Adda wears its elegance lightly. As a variant of Ada, it draws from the Old High German element adal, meaning "noble" — the same root that anchors Adelaide, Adeline, and Adele. But Adda has its own distinct profile, appearing in Welsh records as a feminized form of Adam (from the Hebrew adamah, "earth"), giving the name a surprising dual heritage: both the aristocratic glitter of Germanic nobility and the earthy humility of the first man of scripture.
The name's most luminous historical bearer is arguably Ada Lovelace — daughter of Lord Byron, collaborator of Charles Babbage, and widely credited as the world's first computer programmer — whose shadow extends gracefully over all her near-namesakes. Adda itself appeared with some frequency in Wales and northern England through the nineteenth century, where the Welsh Adam-connection made it feel biblically grounded rather than merely decorative. In Welsh genealogical records, Adda ap Beli and similar constructions appear as far back as medieval times, suggesting the name's roots in that culture run deep.
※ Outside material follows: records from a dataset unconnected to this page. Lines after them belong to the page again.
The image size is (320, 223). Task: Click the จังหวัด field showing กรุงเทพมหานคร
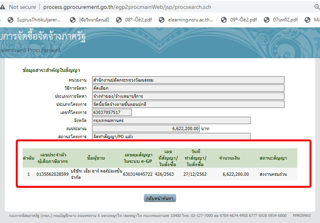pyautogui.click(x=171, y=120)
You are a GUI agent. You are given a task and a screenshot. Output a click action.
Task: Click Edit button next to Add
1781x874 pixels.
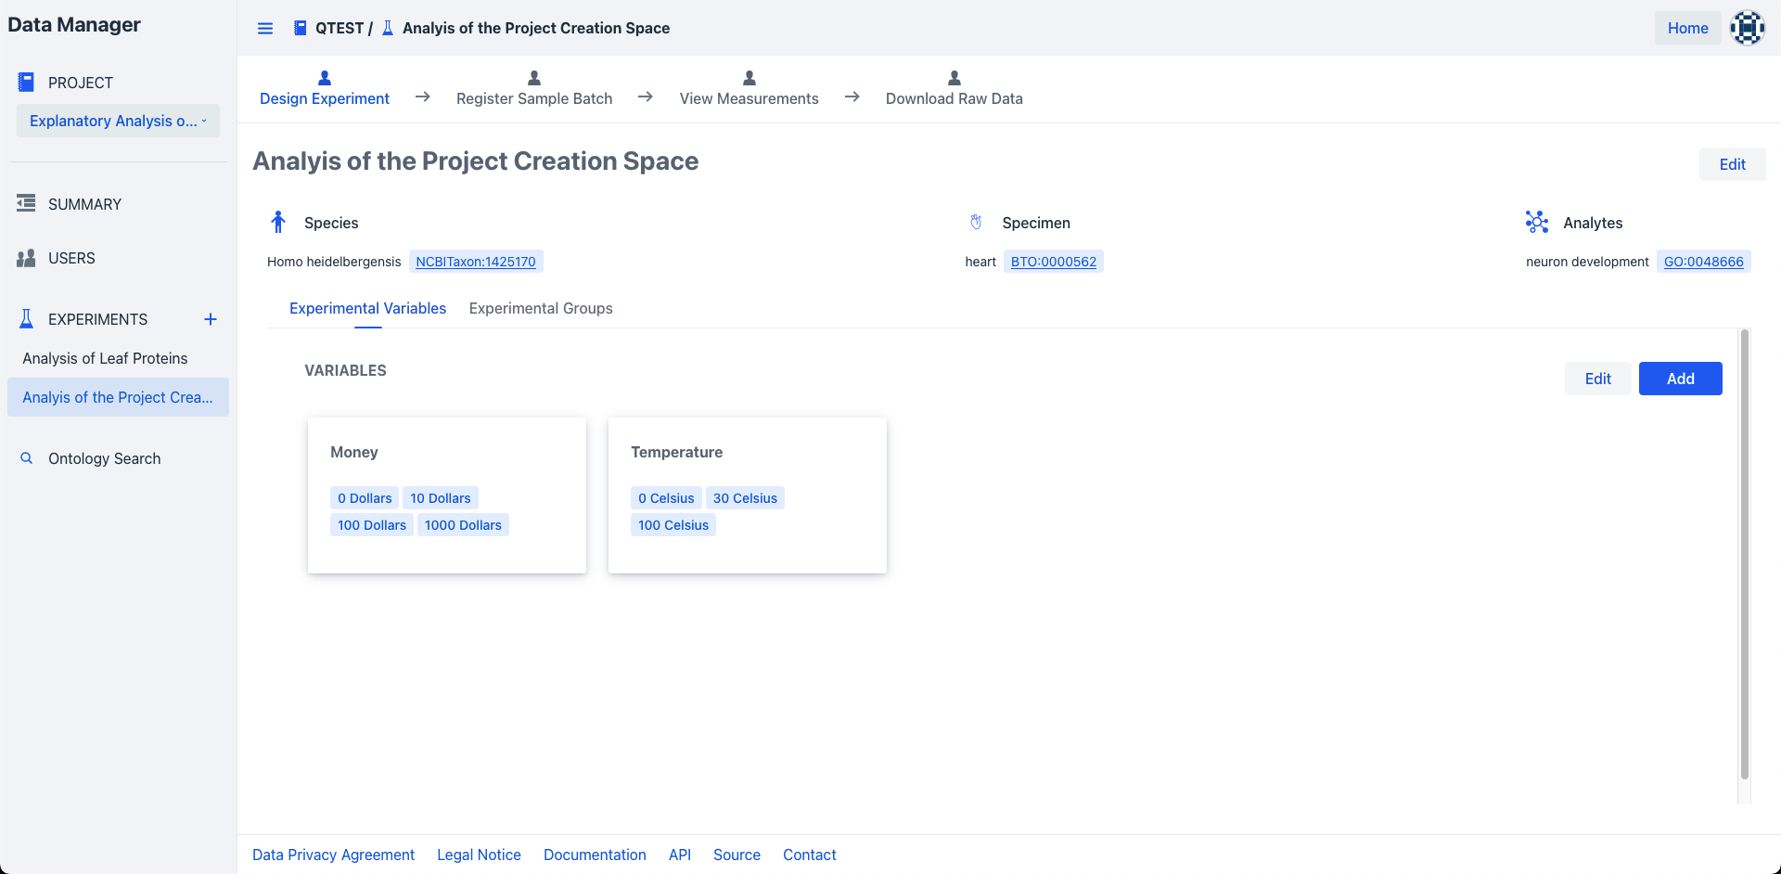point(1597,379)
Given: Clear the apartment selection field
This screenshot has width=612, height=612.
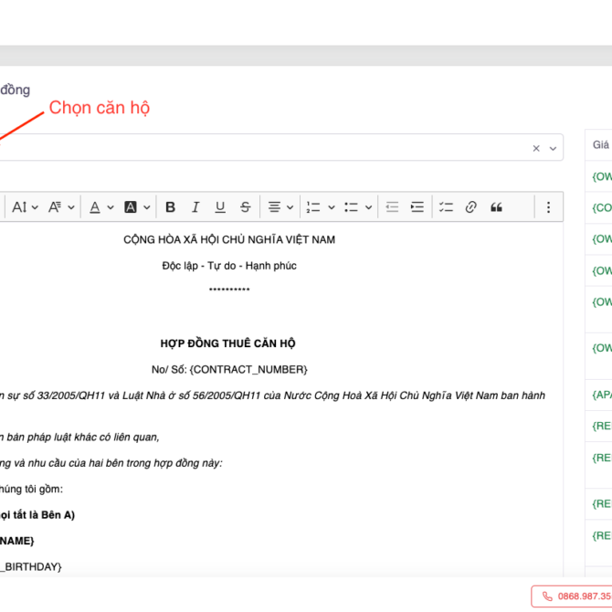Looking at the screenshot, I should click(536, 148).
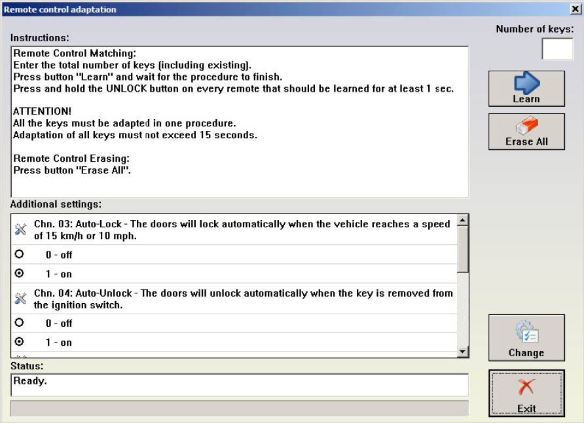Click wrench icon beside Chn. 04 Auto-Unlock
584x423 pixels.
[20, 299]
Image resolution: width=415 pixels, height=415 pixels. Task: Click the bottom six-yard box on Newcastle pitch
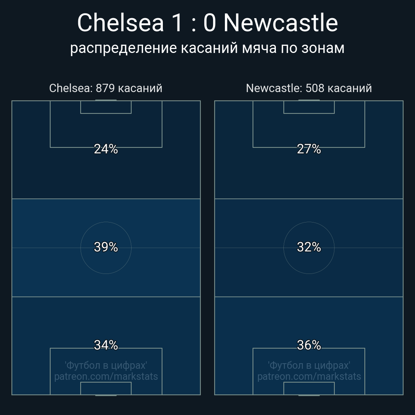click(x=309, y=389)
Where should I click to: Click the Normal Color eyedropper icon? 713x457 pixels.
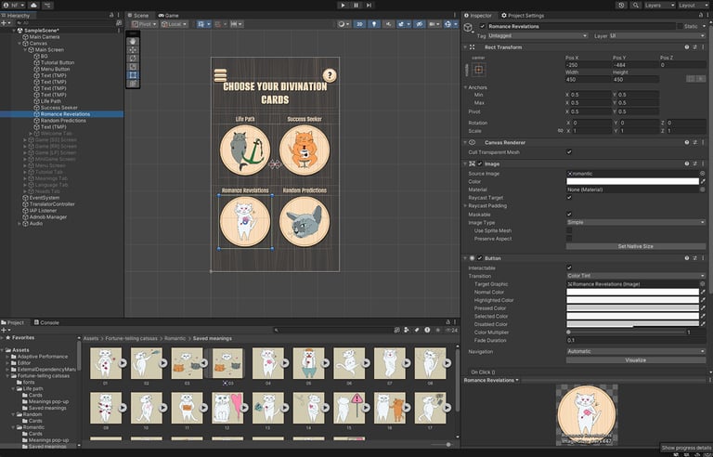(703, 292)
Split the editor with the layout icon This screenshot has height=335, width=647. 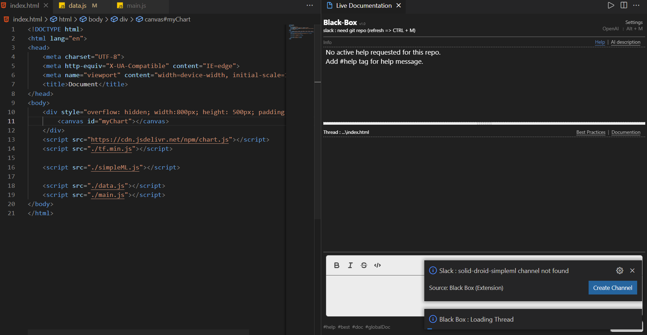624,5
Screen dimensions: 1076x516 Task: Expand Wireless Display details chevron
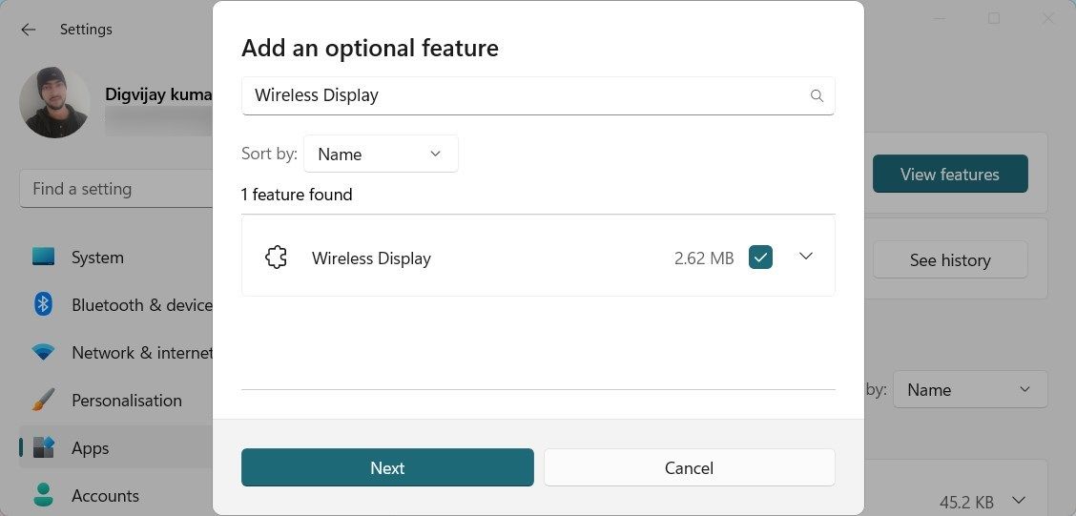point(806,257)
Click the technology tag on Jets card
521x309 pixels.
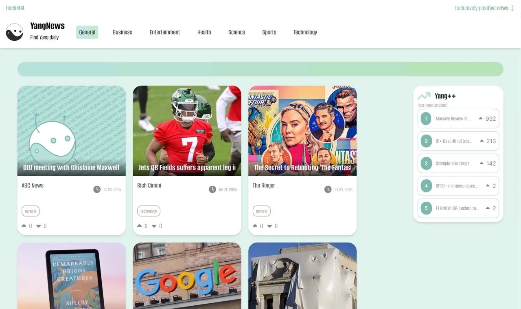[149, 211]
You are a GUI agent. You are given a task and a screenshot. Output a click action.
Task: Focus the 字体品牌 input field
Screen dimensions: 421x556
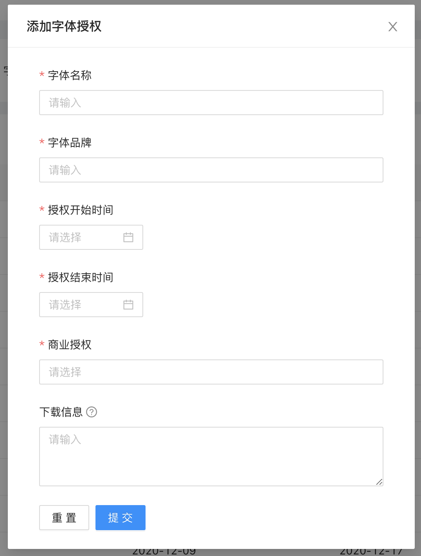[211, 170]
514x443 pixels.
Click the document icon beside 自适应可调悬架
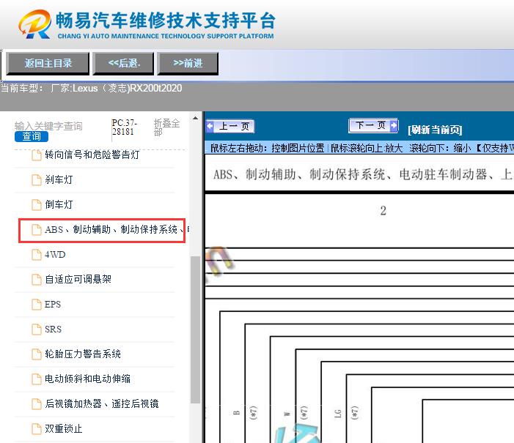pos(37,280)
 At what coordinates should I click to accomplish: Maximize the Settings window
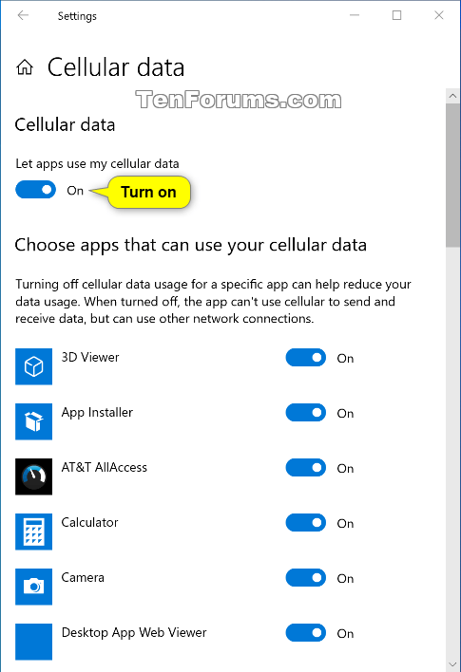click(x=397, y=15)
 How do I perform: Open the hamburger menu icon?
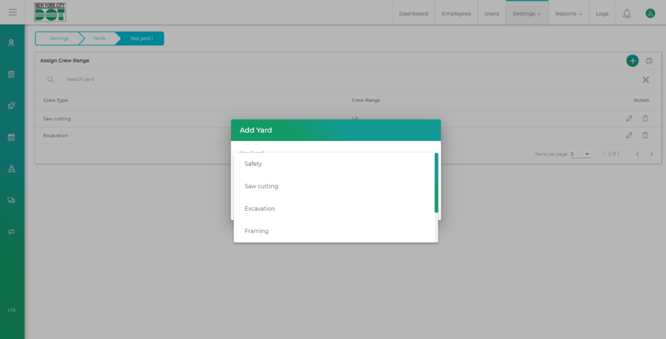[x=12, y=12]
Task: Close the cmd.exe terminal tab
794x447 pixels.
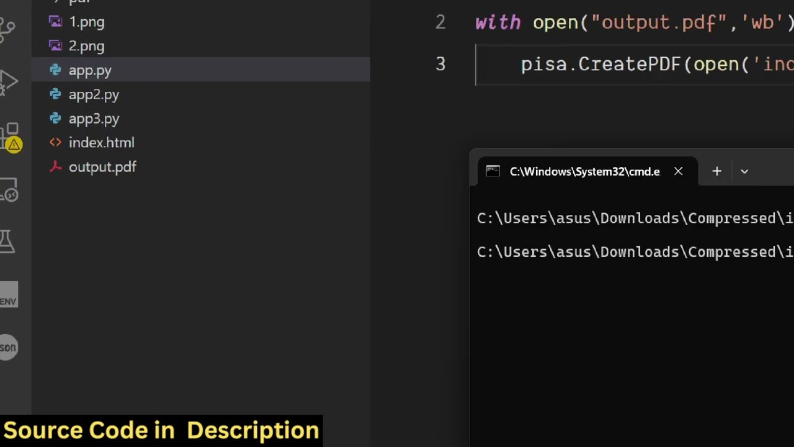Action: pyautogui.click(x=678, y=171)
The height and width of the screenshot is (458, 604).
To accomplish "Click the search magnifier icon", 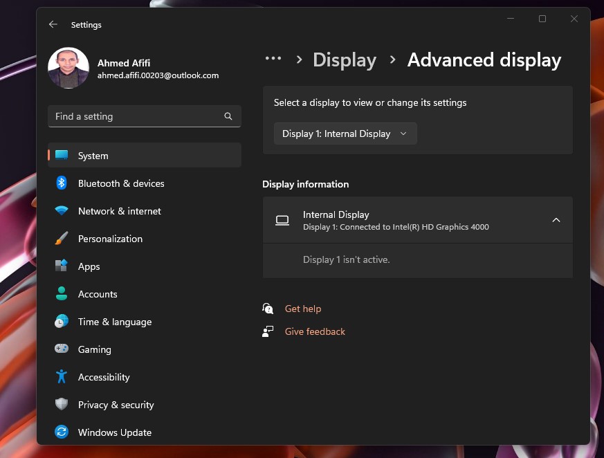I will 228,116.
By the early twentieth century Adda had drifted into the quieter registers of given-name fashion, overshadowed by the sleeker Ada and the more elaborate Adeline. That obscurity is now its charm. In an era when parents hunt for names that feel both antique and unhackneyed, Adda offers two crisp syllables with centuries of layered meaning — noble, earthbound, and waiting to be rediscovered.